Records from a data collection:

---*---

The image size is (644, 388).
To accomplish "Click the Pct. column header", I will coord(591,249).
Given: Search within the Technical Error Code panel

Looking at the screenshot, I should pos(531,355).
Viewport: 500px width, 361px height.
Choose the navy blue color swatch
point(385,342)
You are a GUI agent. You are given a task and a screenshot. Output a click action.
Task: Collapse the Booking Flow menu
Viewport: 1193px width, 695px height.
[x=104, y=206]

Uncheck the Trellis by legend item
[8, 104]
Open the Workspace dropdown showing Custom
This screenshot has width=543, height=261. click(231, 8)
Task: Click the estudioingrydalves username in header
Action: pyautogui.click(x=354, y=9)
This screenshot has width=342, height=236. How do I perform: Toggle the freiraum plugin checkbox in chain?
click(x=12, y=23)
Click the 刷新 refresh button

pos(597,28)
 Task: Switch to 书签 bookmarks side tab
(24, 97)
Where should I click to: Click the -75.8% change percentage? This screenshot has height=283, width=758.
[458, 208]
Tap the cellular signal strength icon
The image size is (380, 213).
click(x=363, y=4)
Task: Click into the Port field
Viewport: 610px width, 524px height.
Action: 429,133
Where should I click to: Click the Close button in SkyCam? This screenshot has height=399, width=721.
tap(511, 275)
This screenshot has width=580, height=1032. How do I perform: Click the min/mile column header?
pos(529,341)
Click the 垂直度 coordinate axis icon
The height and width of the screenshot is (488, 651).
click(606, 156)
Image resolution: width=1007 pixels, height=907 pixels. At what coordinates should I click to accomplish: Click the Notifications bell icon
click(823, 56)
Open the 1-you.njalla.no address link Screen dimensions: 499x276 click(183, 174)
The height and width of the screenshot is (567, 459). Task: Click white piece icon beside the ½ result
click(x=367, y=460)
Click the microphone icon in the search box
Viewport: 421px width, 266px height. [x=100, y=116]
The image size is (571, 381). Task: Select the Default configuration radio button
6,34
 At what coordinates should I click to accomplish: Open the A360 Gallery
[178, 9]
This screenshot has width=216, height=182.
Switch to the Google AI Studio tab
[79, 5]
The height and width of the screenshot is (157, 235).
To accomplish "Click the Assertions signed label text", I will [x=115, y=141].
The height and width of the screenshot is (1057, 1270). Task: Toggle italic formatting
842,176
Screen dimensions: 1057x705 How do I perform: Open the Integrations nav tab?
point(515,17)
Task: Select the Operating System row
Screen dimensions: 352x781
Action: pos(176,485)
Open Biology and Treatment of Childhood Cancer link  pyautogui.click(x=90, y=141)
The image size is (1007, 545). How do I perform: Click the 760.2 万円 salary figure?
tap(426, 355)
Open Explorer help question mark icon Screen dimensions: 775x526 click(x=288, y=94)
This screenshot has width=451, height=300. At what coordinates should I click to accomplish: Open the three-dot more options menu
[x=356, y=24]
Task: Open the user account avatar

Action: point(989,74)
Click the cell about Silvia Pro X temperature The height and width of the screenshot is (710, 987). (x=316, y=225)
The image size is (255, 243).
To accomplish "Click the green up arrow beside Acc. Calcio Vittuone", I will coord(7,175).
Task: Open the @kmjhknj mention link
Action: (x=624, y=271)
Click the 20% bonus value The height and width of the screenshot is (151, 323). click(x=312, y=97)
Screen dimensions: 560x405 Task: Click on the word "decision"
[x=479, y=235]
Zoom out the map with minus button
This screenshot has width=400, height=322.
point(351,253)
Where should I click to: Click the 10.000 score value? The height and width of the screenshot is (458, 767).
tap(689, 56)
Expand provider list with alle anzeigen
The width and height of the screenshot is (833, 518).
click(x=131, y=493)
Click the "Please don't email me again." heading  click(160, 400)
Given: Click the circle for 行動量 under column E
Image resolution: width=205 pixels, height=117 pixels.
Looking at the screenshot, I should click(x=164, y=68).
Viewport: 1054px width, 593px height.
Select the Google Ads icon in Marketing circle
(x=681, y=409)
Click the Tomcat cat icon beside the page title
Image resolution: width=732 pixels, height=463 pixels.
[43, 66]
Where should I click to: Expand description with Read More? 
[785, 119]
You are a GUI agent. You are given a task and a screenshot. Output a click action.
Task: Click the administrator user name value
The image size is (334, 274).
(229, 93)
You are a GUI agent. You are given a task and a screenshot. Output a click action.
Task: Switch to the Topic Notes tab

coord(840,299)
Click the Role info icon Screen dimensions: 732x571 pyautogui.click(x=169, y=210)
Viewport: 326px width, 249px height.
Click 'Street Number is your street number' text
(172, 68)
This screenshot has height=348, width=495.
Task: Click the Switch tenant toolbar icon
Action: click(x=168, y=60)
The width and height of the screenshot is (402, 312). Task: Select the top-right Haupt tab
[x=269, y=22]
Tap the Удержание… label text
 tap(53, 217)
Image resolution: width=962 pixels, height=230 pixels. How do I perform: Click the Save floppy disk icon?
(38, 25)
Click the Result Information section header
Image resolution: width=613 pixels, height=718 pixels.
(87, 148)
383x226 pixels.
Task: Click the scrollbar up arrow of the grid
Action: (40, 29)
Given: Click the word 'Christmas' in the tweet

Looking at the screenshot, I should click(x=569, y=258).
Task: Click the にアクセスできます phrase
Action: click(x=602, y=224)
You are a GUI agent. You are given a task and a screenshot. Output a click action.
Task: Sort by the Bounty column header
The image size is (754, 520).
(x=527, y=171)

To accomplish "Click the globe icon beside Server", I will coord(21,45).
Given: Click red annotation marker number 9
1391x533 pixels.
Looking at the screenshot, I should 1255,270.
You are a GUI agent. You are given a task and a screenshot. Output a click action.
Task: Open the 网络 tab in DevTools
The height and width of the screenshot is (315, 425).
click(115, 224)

---*---

● **REQUIRED ACTION**:
Find "Task: Sort by the Bounty column header" in the entries above, then repeat its line and all lines after it exactly, down to the last line.

● **TASK ANSWER**:
Task: Sort by the Bounty column header
The image size is (754, 520).
(x=527, y=171)

To accomplish "Click the globe icon beside Server", I will coord(21,45).
Given: Click red annotation marker number 9
1391x533 pixels.
Looking at the screenshot, I should 1255,270.
You are a GUI agent. You are given a task and a screenshot. Output a click action.
Task: Open the 网络 tab in DevTools
The height and width of the screenshot is (315, 425).
click(115, 224)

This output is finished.